Written by Aria Clarke
The Black Phone was generally well-received film critically and at the box office in 2021. The 2021 Blumhouse movie has a compelling premise, a unique villain (The Grabber) and …a clear resolution. So when a sequel was announced audiences were curious to know what the second installment would have in store.
Unfortunately, The Black Phone 2 completely erases everything good about the first movie as the sequel is trite, formulaic, and boring.
What sets The Black Phone apart is that it isn’t a “ghost movie.” The supernatural elements are secondary to the horrors of the natural world. The fear the audience feels isn’t from the ghosts, it’s from concern that a little boy trapped in the basement might be killed by his captor.
The Black Phone 2 spits in the face of that brilliant storytelling and makes the whole movie completely centered around ghosts and visions.
The movie, once again, follows the Blake children, Finn (Mason Thames) and Gwen (Madeleine McGraw). Finn is having trouble adjusting after he was held captive by The Grabber four years ago. Although he was the main character of the first movie, he fades into the background as the plot primarily involves his sister.
Gwen begins to dream about a Christian camp, and it’s revealed that it is the same camp her mother worked at. She wants to go and investigate, Finn says no, she decides to go anyway, and Finn changes his mind at the last second and goes, too. This has the audience bracing for an hour and a half of clichés. And clichés they will receive.
There’s a broody teenager who gets in fights and smokes cigarettes because he’s traumatized. There’s a sage old man who tells the teenager that he only gets in fights because he’s scared. There’s several monologues about letting go of the past. And of course, the villain reveals his evil master plan to the main character for no apparent reason.
The entire movie has exceptionally lazy writing, to the point that the audience already knows what will happen next. It feels like the writers wanted to move on from one plot point to the next with as little resistance as possible.
There’s also a lot more gore in this movie, which provides disturbing visuals, but adds nothing to the plot.
The stakes of the movie feel incredibly low.
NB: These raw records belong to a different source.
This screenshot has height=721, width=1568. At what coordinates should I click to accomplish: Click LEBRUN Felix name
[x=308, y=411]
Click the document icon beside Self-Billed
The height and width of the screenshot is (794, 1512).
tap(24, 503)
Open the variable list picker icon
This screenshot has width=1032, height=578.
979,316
Gwen’s life is in danger, but because everything important happens in her dreams, it doesn’t have the same urgency the first movie did. Especially since the danger could be solved by staying awake, although no one in the movie makes any effort to keep Gwen awake at any point.
The Black Phone 2 could have been a standalone and it might have actually been better that way. But, by making it a sequel, the writers didn’t need to do any character development because the audience already knows and cares about the characters. They try to force Finn’s trauma recovery at the end, but there isn’t any actual growth shown in any of the characters.
The only thing that makes this movie watchable are the actors. Thames and McGraw deliver beautiful, heart-wrenching performances despite the material they were given. Ethan Hawke did fine reprising his role. He didn’t come across nearly as menacing as he did in the first film, but that has less to do with him and more to do with the bad writing.
It’s disappointing to see the impact of a movie with such a gripping plot diminished by a watered-down sequel. But of course, every time Hollywood comes up with an original concept, they have the compulsive, capitalistic need to run it into the ground by making it into a franchise. C’est la vie.